林原風子先輩は脱いだものも簡単に畳みながら着替え、上はTシャツ、下はジャージという出で立ちになる。ちなみに脱いだらすごかったが、見なかったことにする。
森本燐先輩はブレザーをハンガーにかけ、脱いだものを几帳面に畳みながら着替える。黒タイツをスルスルと脱いで、黒いスポーツタイツをまたスルスルと履いたのはちょっとした驚きだったが、それも言わないでおく。
準備の整ったところで校門を出る。学校最寄のコンビニの脇を通って住宅街を歩く。普段は走るらしいのだが、今日は新入生歓迎略して新歓のためおしゃべりしながら歩くのだとか。歓迎されるべき新入生ってあたししかいないけど。
踏切を越え、山並みに向かって真っすぐ突き進む。途中、近くの小学校から子どもたちの元気な声が聞こえた。そのあたりから、だんだん道が坂になってくる。
「山が近づいてきて、ワクワクするやろ?」
「え、えぇ、まぁ」
卓美先輩の笑顔に癒されつつも、あたしはぎこちない受け答え。なんとなく空気というかにおいが変わってきたのは感じるけれど、べつにワクワクするような感じではない。むしろ慣れないので緊張感すらある。
「中学の時は何部やったん?」
風子先輩がのんびりした調子で尋ねる。
「いやー特に部活はしてませんでした」
せっかく話しかけてくれたのに、なんと盛り上がらない回答だろうか。
「あっはっは。
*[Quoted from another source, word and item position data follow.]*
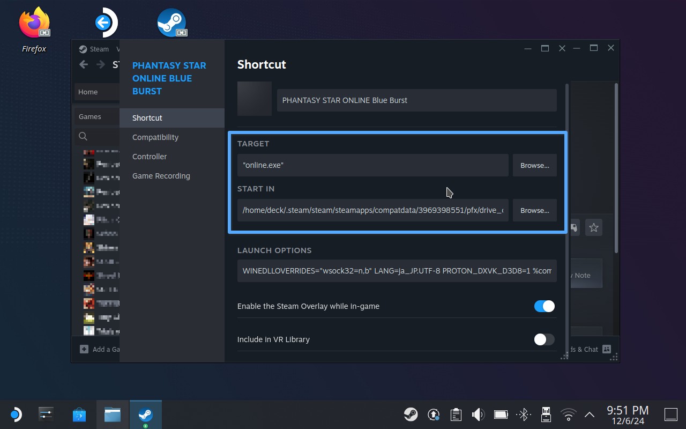Expand the hidden system tray icons arrow
The height and width of the screenshot is (429, 686).
click(590, 415)
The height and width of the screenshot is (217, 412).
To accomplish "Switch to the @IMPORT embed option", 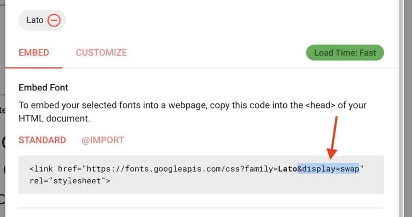I will (x=103, y=140).
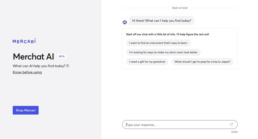Click the chatbot avatar icon
This screenshot has width=258, height=139.
(x=125, y=22)
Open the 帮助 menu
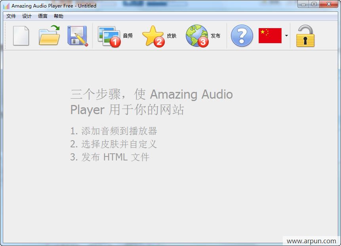This screenshot has width=341, height=246. tap(58, 16)
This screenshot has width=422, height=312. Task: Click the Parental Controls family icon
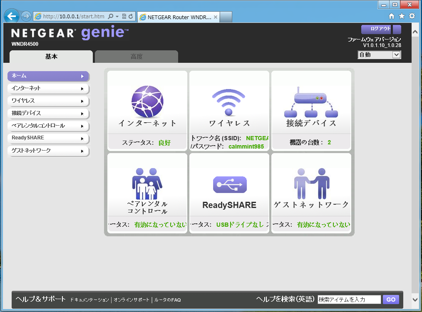pos(147,184)
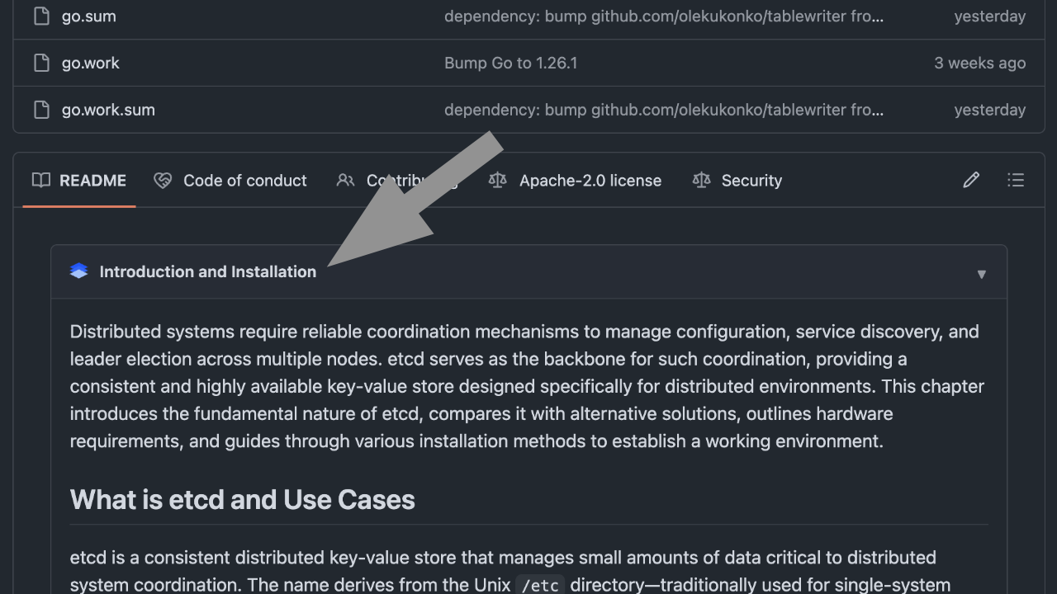This screenshot has height=594, width=1057.
Task: Click the README book icon
Action: pyautogui.click(x=41, y=180)
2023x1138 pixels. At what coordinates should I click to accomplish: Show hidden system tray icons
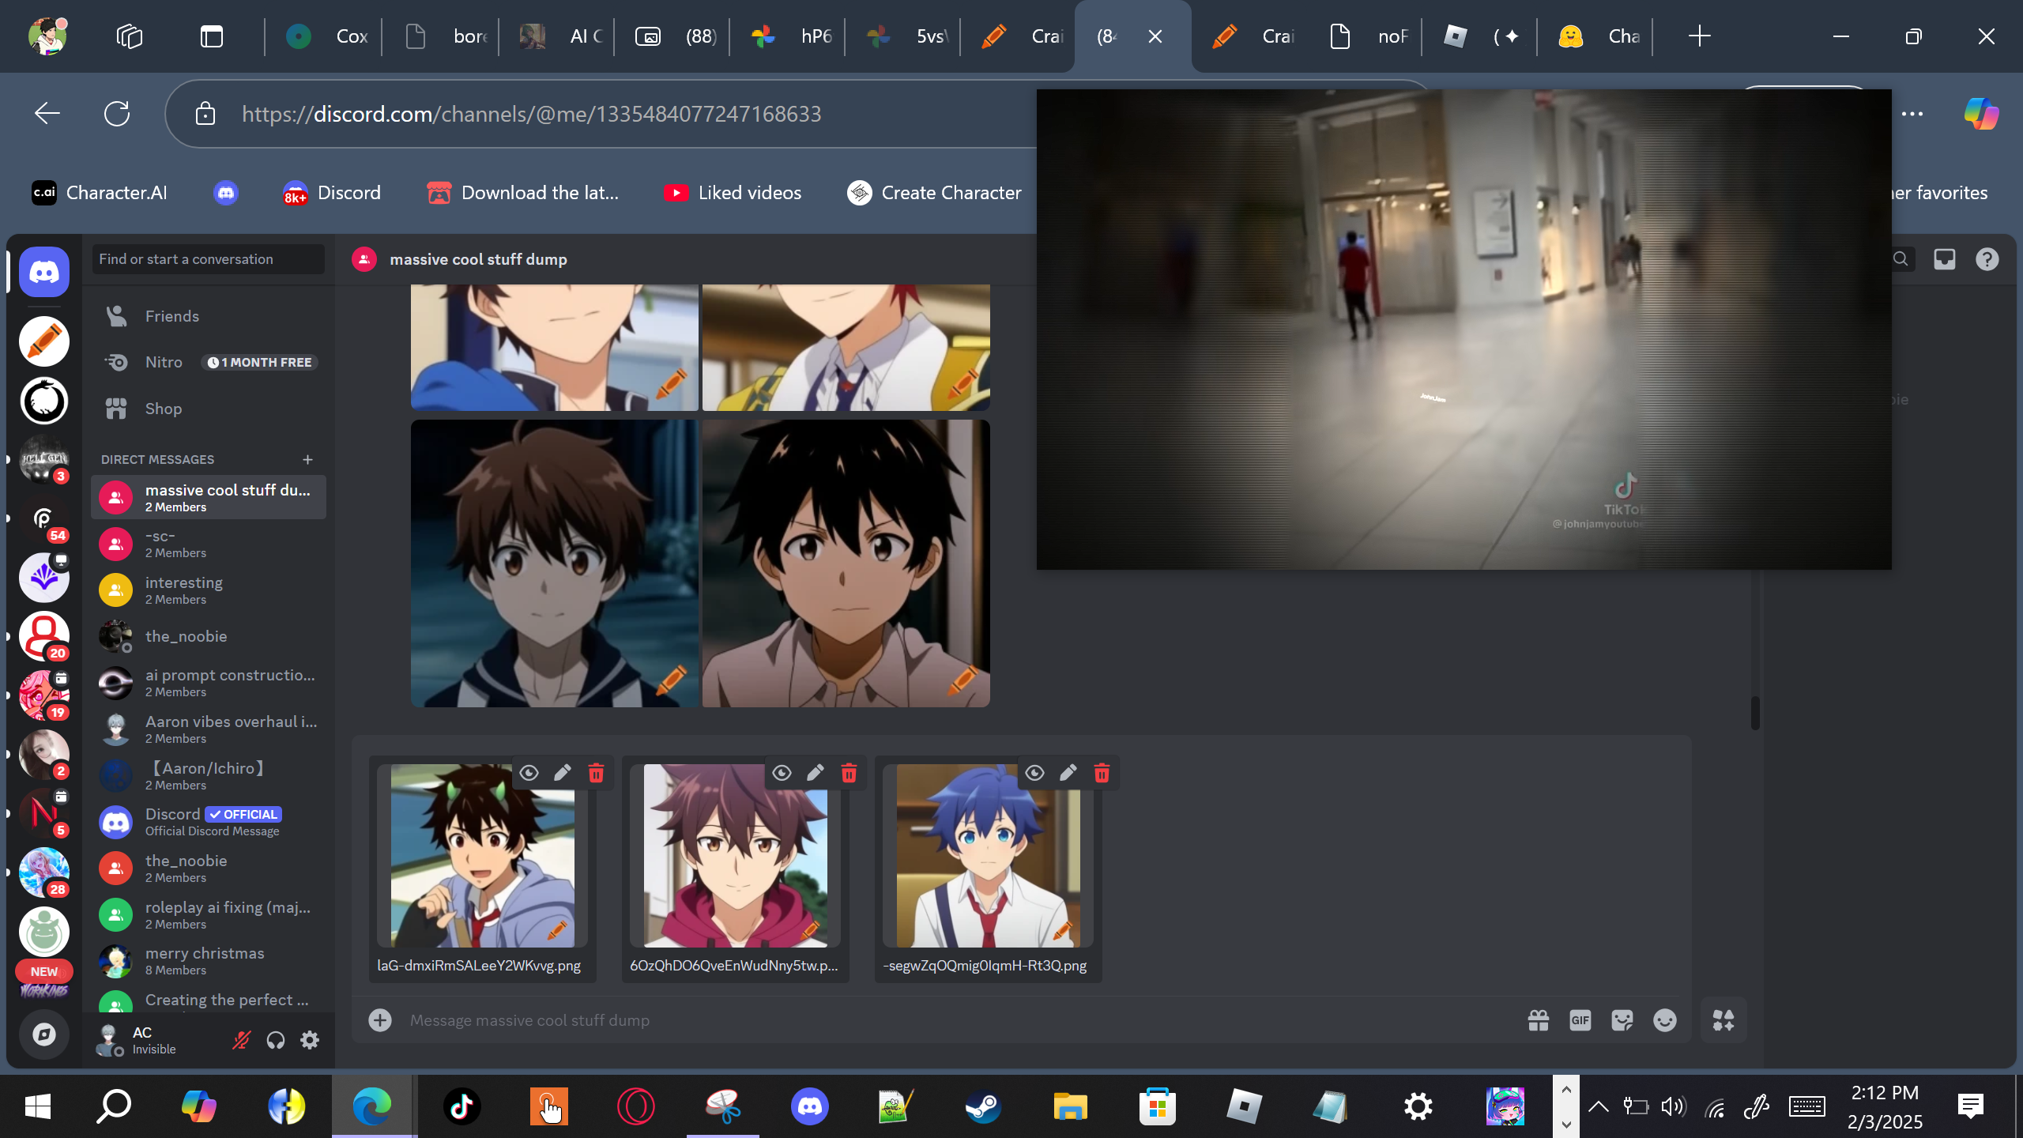click(x=1598, y=1106)
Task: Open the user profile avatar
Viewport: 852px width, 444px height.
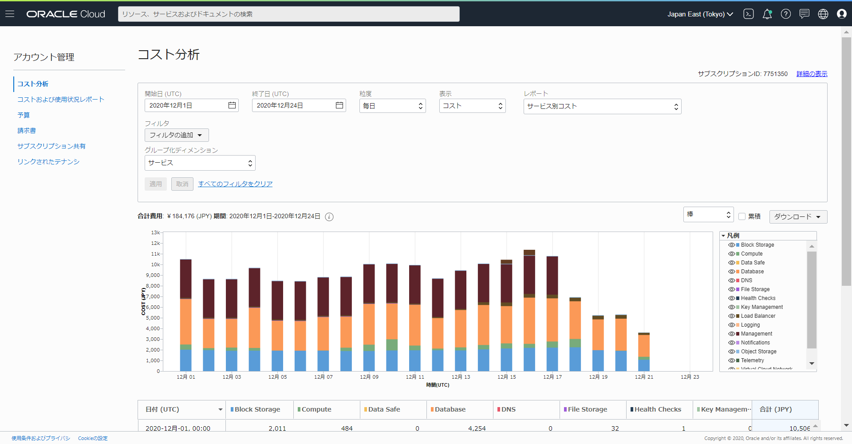Action: point(841,14)
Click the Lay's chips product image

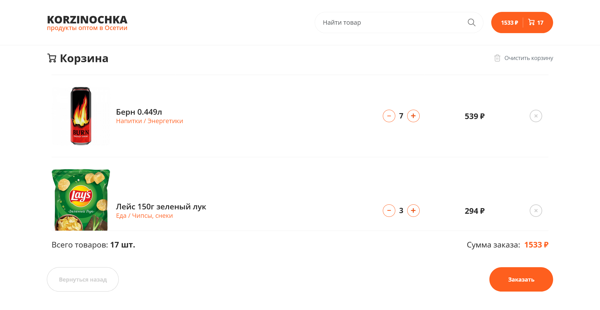pyautogui.click(x=81, y=200)
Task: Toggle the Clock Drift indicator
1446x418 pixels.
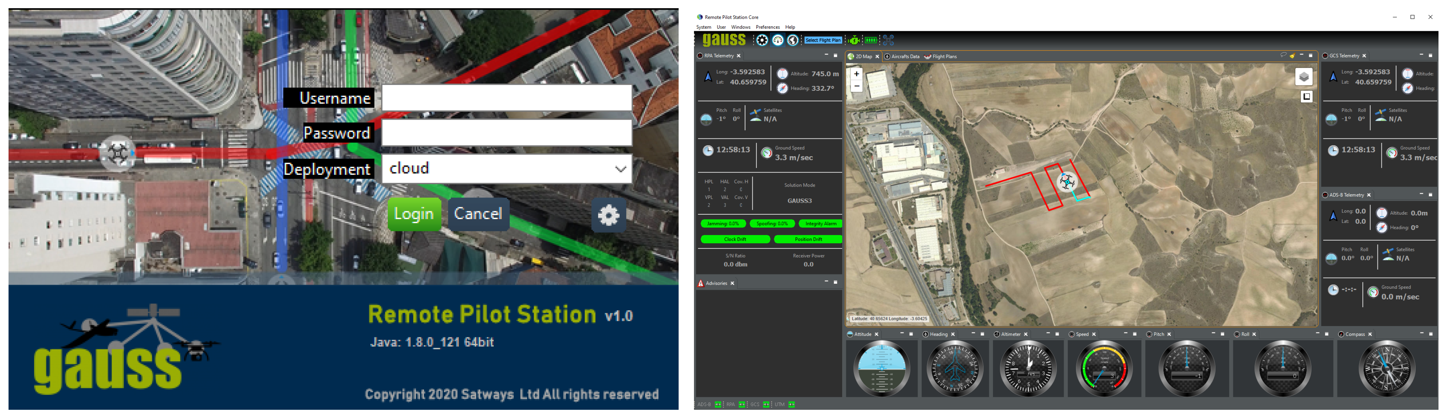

まぁ東京には近くに山なんかないやろからなー」
「い、いや、山が無かったからではなく……」
「そうですよ卓美。東京にだって山はあります。高尾山とか……」
そう主張するのは燐先輩。思わぬところからちょっと的外れなツッコミ。
「そ、そうかぁ、山あったんか。見直したで、東京」
卓美先輩がバシバシとあたしの背中を叩く。何を見直されたのか意味不明だが、スキンシップがちょっと嬉しい。割と痛いけど。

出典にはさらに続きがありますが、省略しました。